Secondo la costante giurisprudenza delle Sezioni Unite, la giurisdizione delle Commissioni tributarie viene attribuita in ragione delle specifiche materie stabilite dalla legge. Fino all'entrata in vigore dell'articolo 12, comma 2, della legge 28 dicembre 2001, n. 448, che devolve al Giudice tributario tutte le controversie in materia di tributi di ogni genere, e che non è applicabile alla presente controversia ratione temporis, a tale Giudice devono, comunque, ritenersi attribuite tutte le controversie relative ai tributi previsti dall'articolo 2 del Dlgs n. 546/92 nel testo all'epoca vigente, ivi comprese quelle in materia di tributi comunali (lettera h). Il criterio di attribuzione della giurisdizione è, pertanto, quello della materia e non quello della situazione soggettiva di cui si denuncia la lesione, né, tanto meno, del tipo di tutela giuridica richiesta.

Per quanto attiene, in particolare, al tipo di azione introducibile dinanzi al Giudice tributario, si pone soltanto un problema di proponibilità o di ammissibilità, in relazione al modo con cui la lite può essere instaurata, e cioè, secondo l'articolo 19 del Dlgs n. 546 del 1992, l'impugnazione di specifici atti impositivi o di riscossione, o di determinati atti di rifiuto. Il carattere esclusivo della giurisdizione tributaria comporta che non possono ritenersi devolute, in via residuale, al Giudice ordinario azioni non consentite nel giudizio tributario, quale quella — proposta nel caso di specie — di accertamento negativo dell'obbligazione tributaria. Secondo una pluriennale e consolidata giurisprudenza della Corte Sezioni Unite, 17 giugno 1988, n. 4120; 6 novembre 1993, n. 10999; 4 novembre 1994, n. 9126), l'azione di mero accertamento del debito d'imposta non può ritenersi devoluta al Giudice ordinario, e la sua proposizione dinanzi alle Commissioni tributarie dà luogo soltanto ad una dichiarazione di improponibilità assoluta della domanda.

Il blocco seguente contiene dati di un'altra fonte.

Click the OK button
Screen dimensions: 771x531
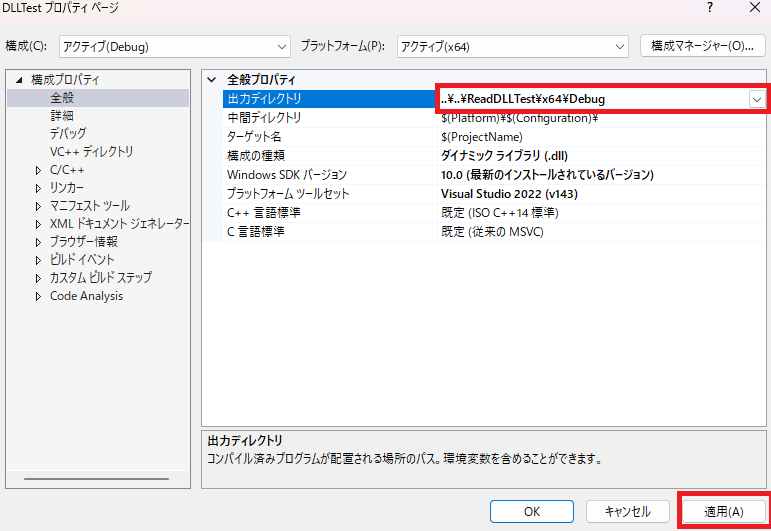533,511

Dalle considerazioni che precedono discende, altresì, che neppure la configurazione della posizione soggettiva dell'attrice come diritto soggettivo può fondare la giurisdizione del Giudice ordinario.

Inoltre, la costante giurisprudenza delle Sezioni Unite (fra le più recenti ci si limiterà a ricordare le sentenze delle Sezioni Unite 12 marzo 2001, n. 103; 7 febbraio 2002, n. 1733; 1 marzo 2002, n. 3030) ha più volte affermato che il carattere esclusivo della giurisdizione tributaria comporta che tale giurisdizione si estende ai casi in cui è in discussione l'esistenza del rapporto obbligatorio tributario.

In conclusione, deve essere dichiarata la giurisdizione delle Commissioni tributarie, con la condanna della ricorrente alle spese, che si liquidano in complessivi euro settecento cinquanta, di cui seicento cinquanta per onorari.

 

PQM

 

La Corte di Cassazione a Sezioni Unite;

dichiara la giurisdizione delle Commissioni tributarie e condanna la ricorrente alle spese, liquidate in complessivi euro 750,00, di cui 650,00 per onorari.

Così deciso in Roma, nella Camera di Consiglio delle Sezioni Unite civili, il 6 maggio 2004.

Depositata in cancelleria in data 22 luglio 2004.